Ayer estuve toda la mañana en el Oceanographic de Valencia, viendo peces y delfines y demás ingredientes de latas de atún. No me gustó demasiado, quizá porque soy de interior, no śe nadar y como pescado a la fuerza; aunque tampoco me gustó esos ideales, esos pseudo-principios que se encargaban de transmitir con ese amor sobre todas las cosas a naturaleza, que «hombre blanco tener memoria de pez» y toda esa ecología «pret-a-porter» tan impuesta en estos tiempos.

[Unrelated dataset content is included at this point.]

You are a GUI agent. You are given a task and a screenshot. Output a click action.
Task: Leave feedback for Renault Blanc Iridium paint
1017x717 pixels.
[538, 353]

Y no es sólo ahí: la hora del planeta, criticada por el ¿controvertido? físico Antonio Ruiz de Elvira, toda la ecología políticamente correcta transmitida por los gobiernos, asociaciones, imbuida en colegios y universidades de boquilla, creyendo a pie juntillas en ella como la fe fanática de la Edad Media, del integrismo. Con la ecología de las energéticas, como la bondad innata de los bancos…
Yo pienso que cualquiera que pretenda hablar de ecología debía vivir en el campo o en la naturaleza un buen periodo de tiempo; conocerla no a fondo, porque para ello se necesita una vida y ni aún así, pero sí saborear el amargo dulce para poder hablar con propiedad. Pero es mucho más fácil tomarse esas ecología prefabricadas que encontramos en expositores a la puerta del Corte Inglés y llevarla por bandera en la vida, con esos pequeños gestos que nos hacen sentir orgullosos y acallan nuestra conciencia mientras no renunciamos a nada y nos sentamos en la poltrona a ver la página de WWF desde nuestro portátil o desde el iPhone.

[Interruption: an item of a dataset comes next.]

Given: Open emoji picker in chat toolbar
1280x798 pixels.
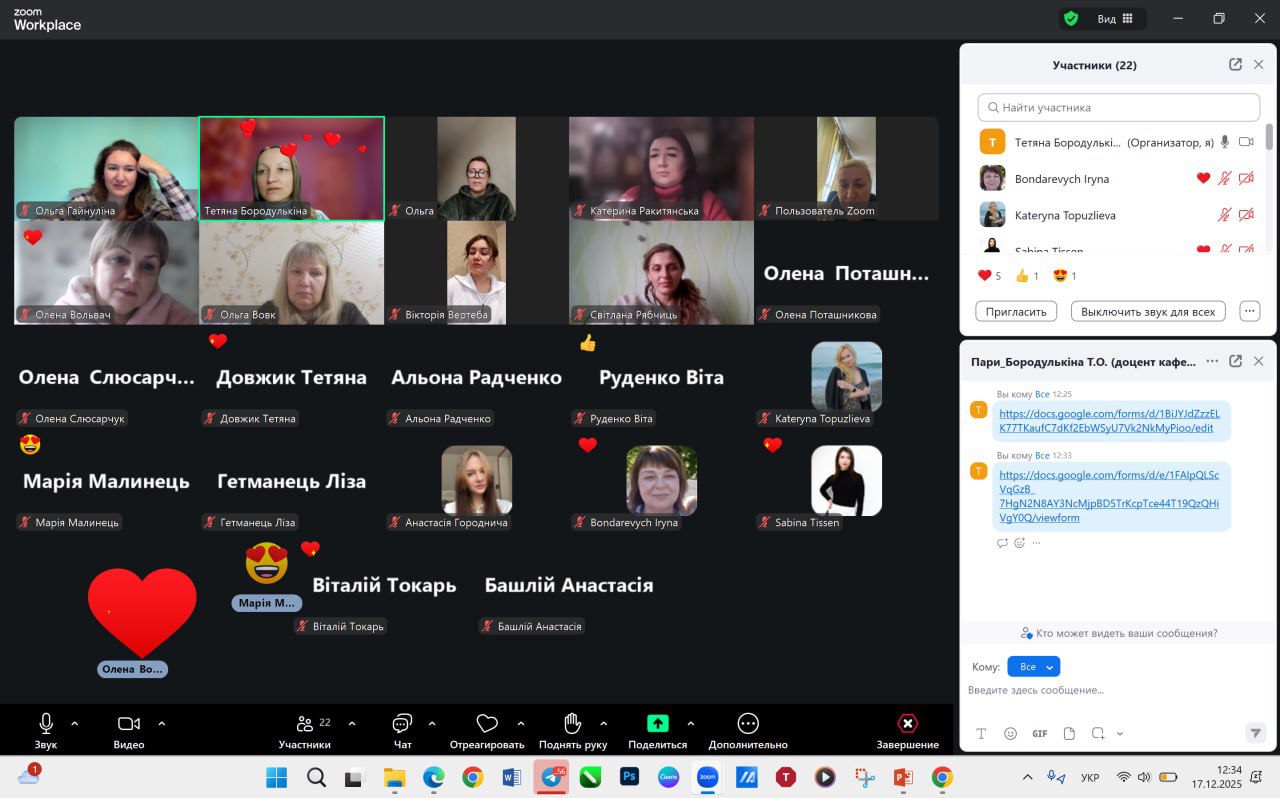Looking at the screenshot, I should [x=1010, y=733].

Y es que perder el espíritu crítico, perder la capacidad de analizar y tomar decisiones, no poner en tela de juicio todos nuestros principios y nuestros prejuicios pasa factura. Y ellos lo tiene claro. Los lobos.
Esos tiburones, esos lobos que quieren convertirnos en corderos, tomando ideales y esparciéndolos entre la gente, manipulándolos para obtener la impunidad que necesita su avaricia. Nos convierten en corderos para devorar el mundo, para devorarnos a nosotros si en algún momento lo necesitan. Nos venden la Utopía de Tomás Moro, sabiendo de su falsedad, de sus capacidades narcóticas, de las propiedades terapéuticas. Sin piedad, con el único principio del egoísmo y la avaricia desmedida. Incluso los políticos, subnormales egoístas sin capacidad de análisis, sucumben como reyes desnudos a esos lobos que dominan el mundo.
Sin nada que ver en la forma, pero el mismo problema en el fondo, habla Reverte esta semana en su columna.